Guest Post by Irene Watson

There is absolutely no excuse to be pushy and behave like a used car salesperson trying to sell a lemon when marketing a book. I have seen way too many turn-offs recently, especially with most of marketing being done online and through social media. 

As authors, we need to promote our books, but there is a right and a wrong way to market and wanting to sell a book is no excuse for doing things to p— off potential readers.  Here are some examples of ways I’ve seen authors try to sell their books that have been a total turn-off for me. I’ve listed them in order from what are, in my opinion, least to most annoying.

Lying about Your Book’s Greatness

I’ve seen authors lie about how wonderful their books are in several ways.
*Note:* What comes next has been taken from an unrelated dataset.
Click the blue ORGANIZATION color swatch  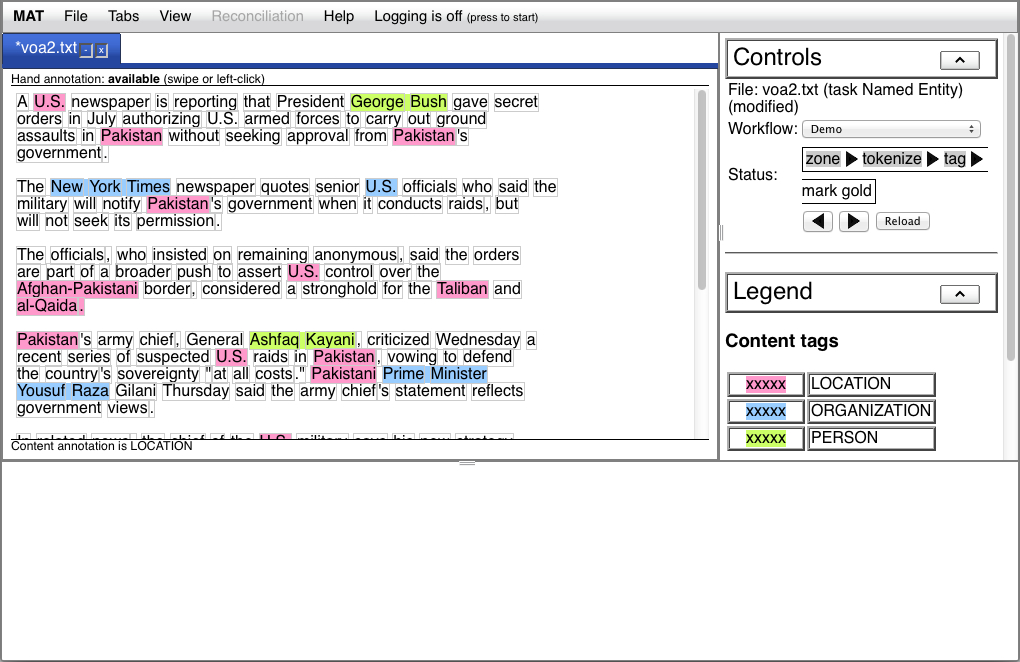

  1. Having non-credible book endorsements, both on their websites and books’ back covers. By non-credible, I mean having an endorsement signed by “A.K. in Hawaii” or “A Teacher in San Diego.” If these people don’t want to give their names, they probably don’t support your book enough to want to stand by their comments, and they aren’t going to convince me that your book is worth reading. At the very least, you want full names, and a blurb from Tom Smith isn’t going to mean much to me anyway, unless you’ve written a book about healthcare and he’s Dr. Tom Smith from the Cancer Treatment Center of Miami, or something along those lines. If you can’t get experts on your book’s topic or celebrities or other authors to endorse your book, you’re better off just not including any testimonials so it doesn’t look like false promotion.
  2. False testimonials. Yes, I’ve seen false testimonials and heard authors tell me about them. “A.K. in Hawaii” might be the author’s next door neighbor, a real person who really read the book, but he might just as well be someone the author made up. I know of one author who had a comment page on his website, and about once a week, he would post a comment under a false name raving about his book to try to convince his website visitors how popular and wonderful his book was. The sad thing is that this author’s book truly was terrible, full of grammar mistakes and typos and badly printed, so anyone who read the book knew those comments had to be lies or written by completely crazy people.

Showing Off Your Big Ego

Too many authors try to promote themselves in ridiculous ways by writing on their websites how their book is a “must read” and contains the answer to all the reader’s problems. If you have to tell readers that, they aren’t going to believe you. Go find some legitimate testimonials from reliable people who will say those things about your book. You are not qualified to judge your own book because you have a vested interest in it.

The worst example of authors showing their egos that I’ve seen is when they post book reviews for themselves on Amazon and other online bookstores, and of course, they give their books five stars and brag about how great their books are. When I see an author give himself a five-star review, I realize the author is clueless about what is legitimate as a review; he hasn’t done his homework about the publishing industry, and he is trying to use trickery to sell his book. Not only will I not buy the book, but if there’s an option to vote on the review, I will always vote that it was not helpful.

Being In Your Face and Violating Personal Space

No one likes to have his or her personal space violated. However, not everyone has yet learned that the Internet also contains personal space for people. It’s one thing to have your book for sale on your website, at online bookstores, to promote it at websites for book promotion, or to buy Internet ads. It’s another thing to invade other online users’ personal space.

Here are some book marketing efforts I’ve experienced online that have been a total turn-off for me.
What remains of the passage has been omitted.